As for King’s general prescriptions of the world economy, he
outlines them in a chapter entitled “The Audacity of Pessimism: The Prisoner’s
Dilemma and the Coming Crisis.” It is hard to take much comfort from this
chapter. King’s recommendations are either thin or not politically realistic.
First, he thinks that countries should “boost productivity,” by changing their tax systems and regulations. He writes that “the specific microeconomic policies required will differ from country to country,” but he does not acknowledge that this could make for a robust debate among economists and others. For example, consider the debate in the U.S. about raising the minimum wage, which each side proffering its own economists and studies about whether this decreases employment or reduces income inequality.
Second, King argues for the promotion of trade. Among most
economists, though not among the general public, there is general agreement
that freer trade (reduced tariffs and many, though not all, other non-tariff
barriers to trade) benefit all the countries involved. However, the devil is in
the details. Criticisms of trade deals, such as the Trans-Pacific Partnership,
include more meritorious arguments than those about employment. The dispute
resolution procedures and other issues, such as those involving patent
protection for drugs, have been raised, and economic theory has less to say
about these political issues. Increased trade is usually good, but King should
realize the complexity of some of the issues involved. Trade deals need to be
examined, not just supported automatically because of tariff reductions.
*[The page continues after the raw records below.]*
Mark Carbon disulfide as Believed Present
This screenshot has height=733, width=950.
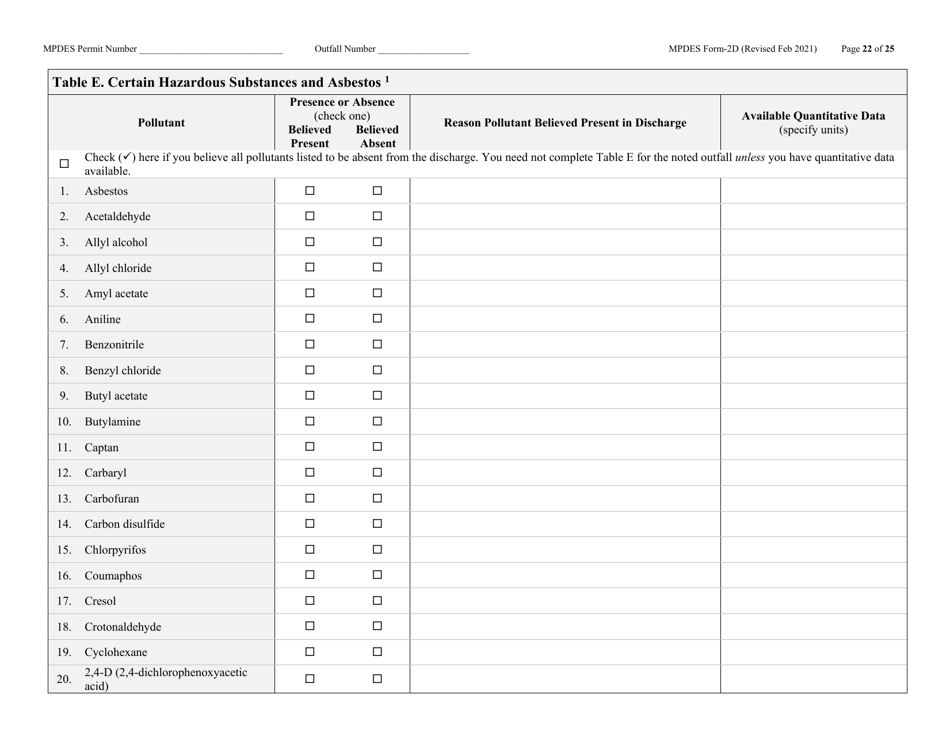[309, 523]
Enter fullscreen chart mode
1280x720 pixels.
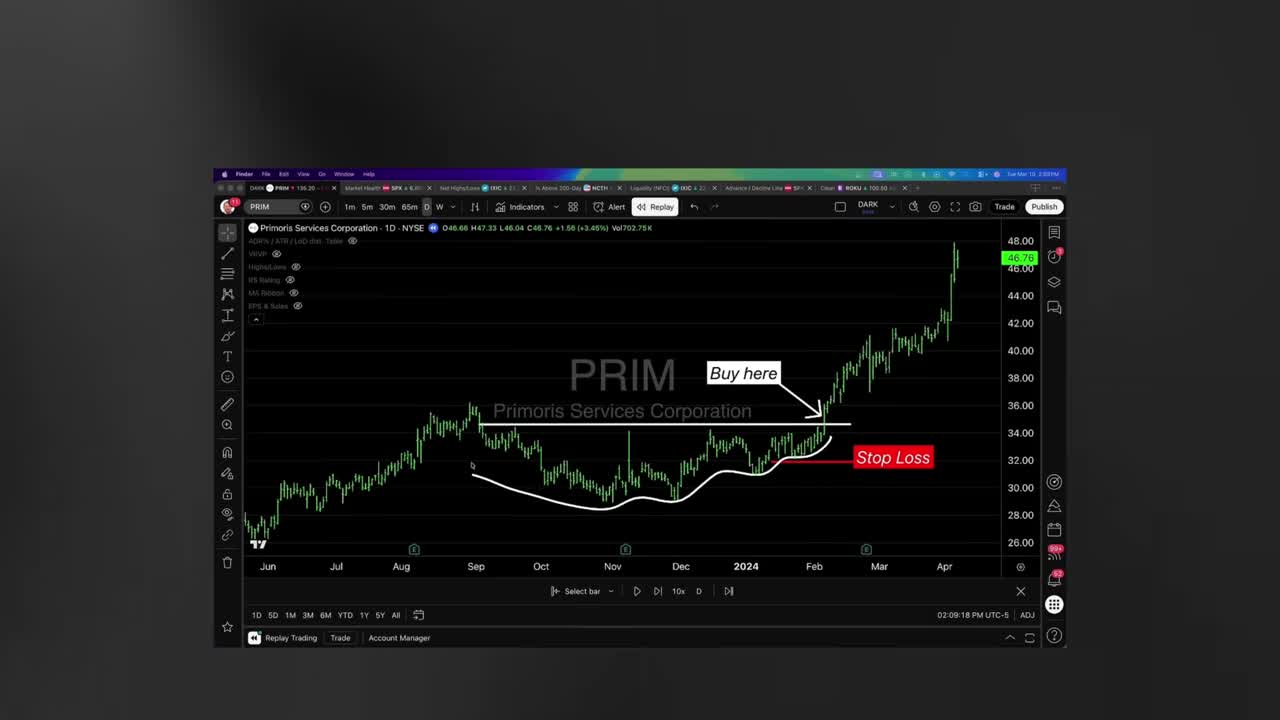956,207
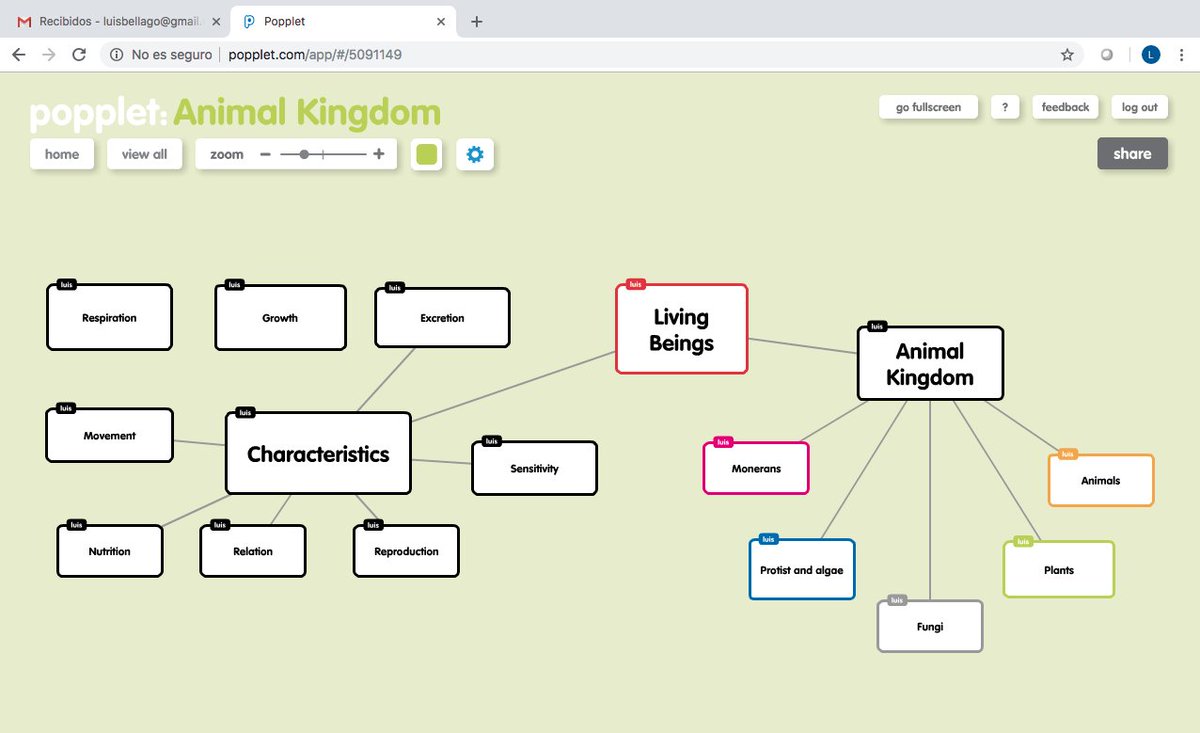The image size is (1200, 733).
Task: Zoom in using the plus icon
Action: 378,154
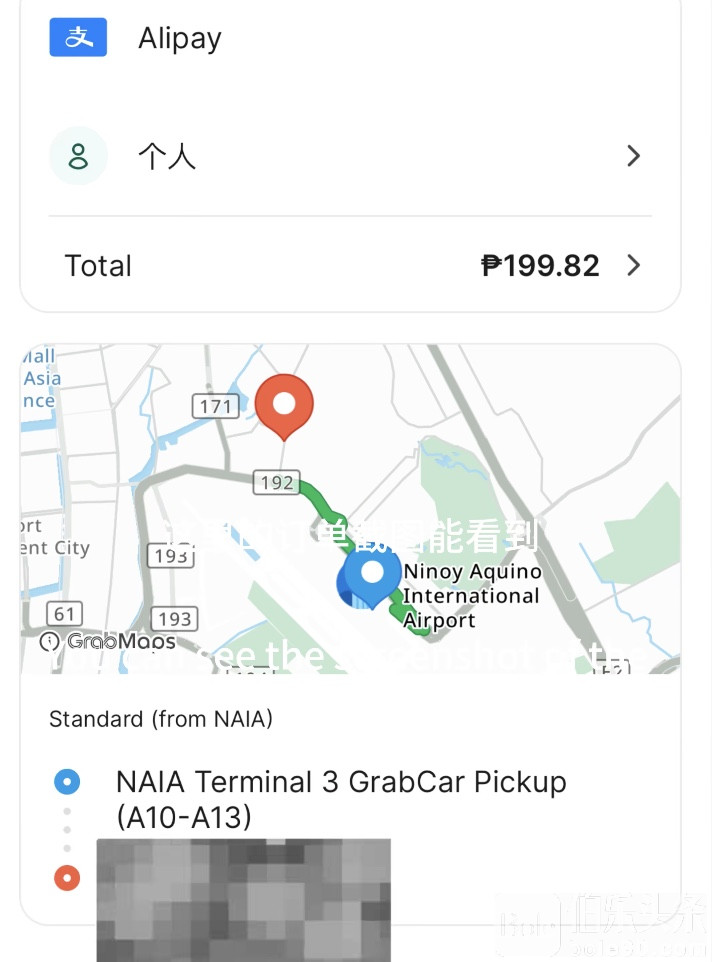
Task: Tap the red drop-off dot in trip details
Action: coord(67,878)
His third proposal is that the world move back to a floating
exchange rate regime. He does not say it explicitly, but King seems to be
recommending here that the euro in its current form needs to be ended. Rather,
than kicking many of the weaker countries out, King floats the proposal that Germany
should exit. Of course, that is not going to happen, because, as King argues
elsewhere in the book, the euro is a political project. The key relationship in
Europe is between Germany and France. This is true, even though France has become
less powerful than it once was both politically and economically. The political
reason for the euro would disappear with a German exit, but at the same time,
Germany’s use of the euro causes both economic and political problems, which
have been compounded by the current German government’s economic and diplomatic
policies in the Eurozone, which are personified by German Finance Minister Wolfgang
Schäuble.
In spite of these criticisms, I recommend the book to those
interested in the subject matter. While some ideas need more development, King
is an original and provocative thinker and he writes well and in an engaging
manner. Because the book does not develop clearly one central argument but
covers quite a bit of the waterfront, the book is best approached as a series of
interesting articles. Though written for a general audience, the book’s
arguments are sophisticated, and one hopes that what he has to say will be
considered and debated by academics and economic policymakers.